A wall has long protected respectable evolutionary inquiry from accusations of aiding and abetting racism. That wall is the belief that genetic change happens at such a glacial pace that there simply was not time, in the 50,000 years since humans spread out from Africa, for selection pressures to have altered the genome in anything but the most trivial way (e.g., changes in skin color and nose shape were adaptive responses to cold climates). Evolutionary psychology has therefore focused on the Pleistocene era – the period from about 1.8 million years ago to the dawn of agriculture — during which our common humanity was forged for the hunter-gatherer lifestyle.

But the writing is on the wall. Russian scientists showed in the 1990s that a strong selection pressure (picking out and breeding only the tamest fox pups in each generation) created what was — in behavior as well as body — essentially a new species in just 30 generations. That would correspond to about 750 years for humans. Humans may never have experienced such a strong selection pressure for such a long period, but they surely experienced many weaker selection pressures that lasted far longer, and for which some heritable personality traits were more adaptive than others. It stands to reason that local populations (not continent-wide “races”) adapted to local circumstances by a process known as “co-evolution” in which genes and cultural elements change over time and mutually influence each other. The best documented example of this process is the co-evolution of genetic mutations that maintain the ability to fully digest lactose in adulthood with the cultural innovation of keeping cattle and drinking their milk. This process has happened several times in the last 10,000 years, not to whole “races” but to tribes or larger groups that domesticated cattle.

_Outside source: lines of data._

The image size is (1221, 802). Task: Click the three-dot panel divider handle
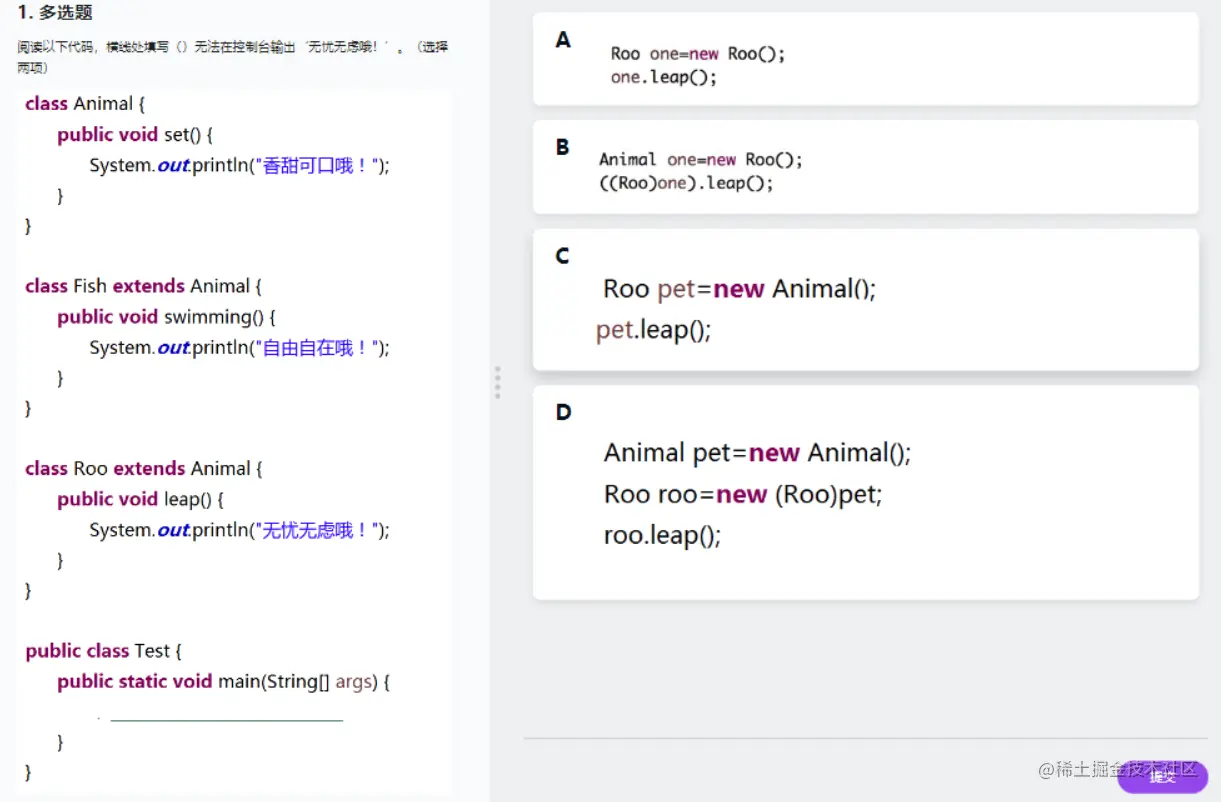497,382
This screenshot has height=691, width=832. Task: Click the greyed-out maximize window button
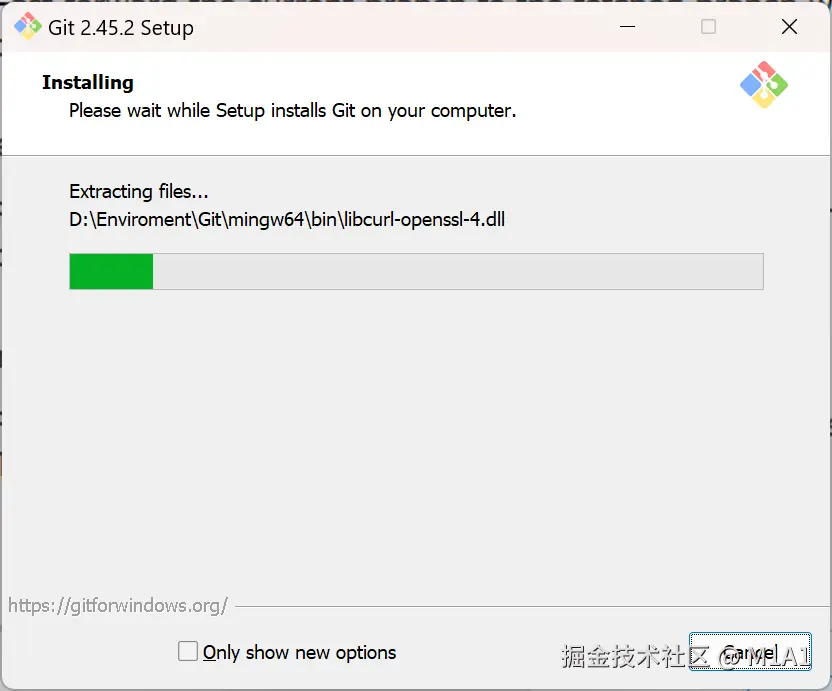pos(708,27)
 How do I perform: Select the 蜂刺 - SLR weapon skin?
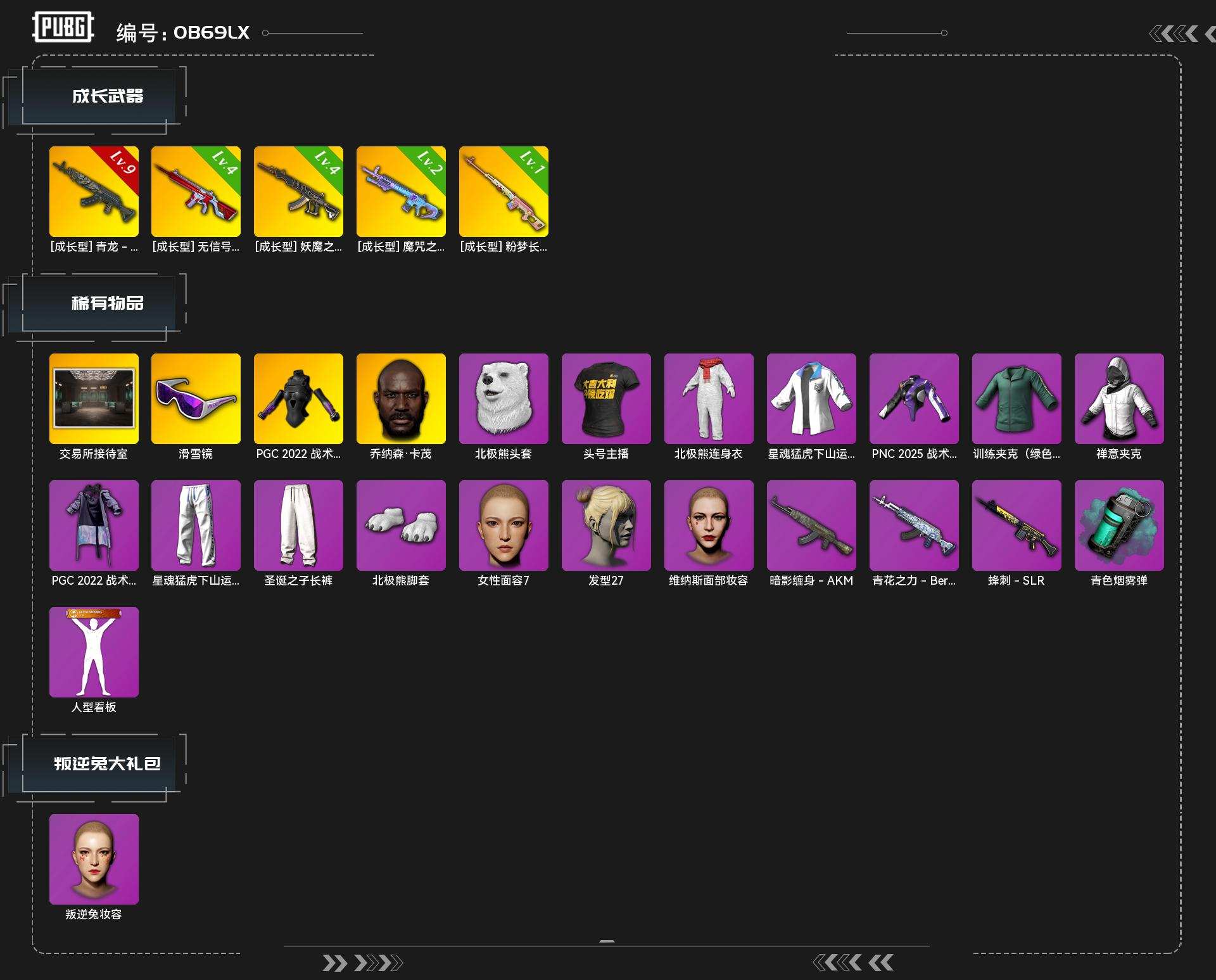(1016, 525)
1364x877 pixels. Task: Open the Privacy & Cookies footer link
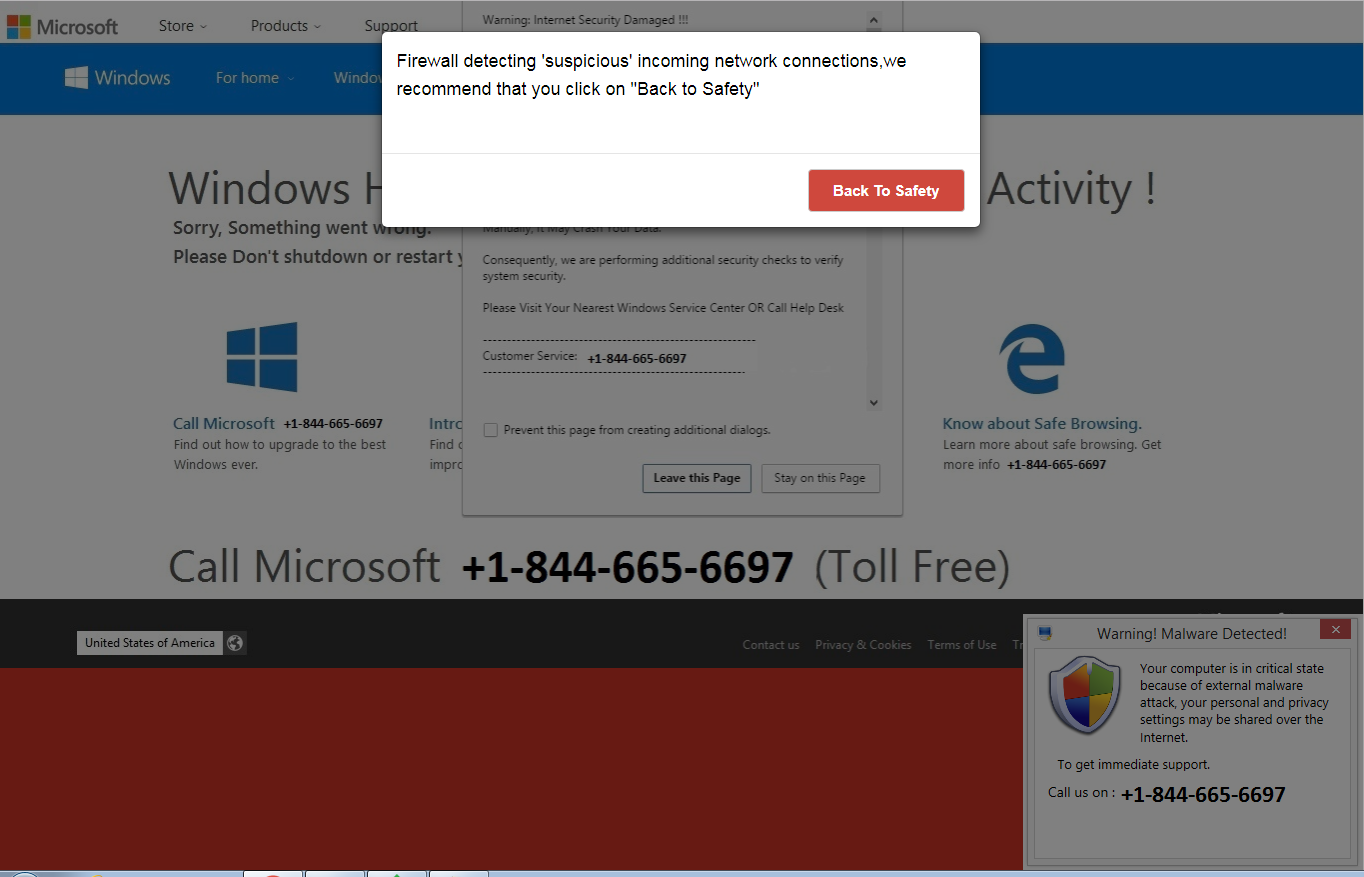pos(863,645)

Recent “sweeps” of the genome across human populations show that hundreds of genes have been changing during the last 5-10 millennia in response to local selection pressures. (See papers by Benjamin Voight, Scott Williamson, and Bruce Lahn). No new mental modules can be created from scratch in a few millennia, but slight tweaks to existing mechanisms can happen quickly, and small genetic changes can have big behavioral effects, as with those Russian foxes. We must therefore begin looking beyond the Pleistocene and turn our attention to the Holocene era as well – the last 10,000 years. This was the period after the spread of agriculture during which the pace of genetic change sped up in response to the enormous increase in the variety of ways that humans earned their living, formed larger coalitions, fought wars, and competed for resources and mates.

The protective “wall” is about to come crashing down, and all sorts of uncomfortable claims are going to pour in. Skin color has no moral significance, but traits that led to Darwinian success in one of the many new niches and occupations of Holocene life — traits such as collectivism, clannishness, aggressiveness, docility, or the ability to delay gratification — are often seen as virtues or vices. Virtues are acquired slowly, by practice within a cultural context, but the discovery that there might be ethnically-linked genetic variations in the ease with which people can acquire specific virtues is — and this is my prediction — going to be a “game changing” scientific event. (By “ethnic” I mean any group of people who believe they share common descent, actually do share common descent, and that descent involved at least 500 years of a sustained selection pressure, such as sheep herding, rice farming, exposure to malaria, or a caste-based social order, which favored some heritable behavioral predispositions and not others.)

I believe that the “Bell Curve” wars of the 1990s, over race differences in intelligence, will seem genteel and short-lived compared to the coming arguments over ethnic differences in moralized traits. I predict that this “war” will break out between 2012 and 2017.


Something in me gets queasy when truth and observable knowledge are swept under the rug by social pretense.

I hope he’s right, and that science continues to illuminate humanity from within without bowing to the opinions of humans as they’d like to consider themselves. So far, the record is very mixed.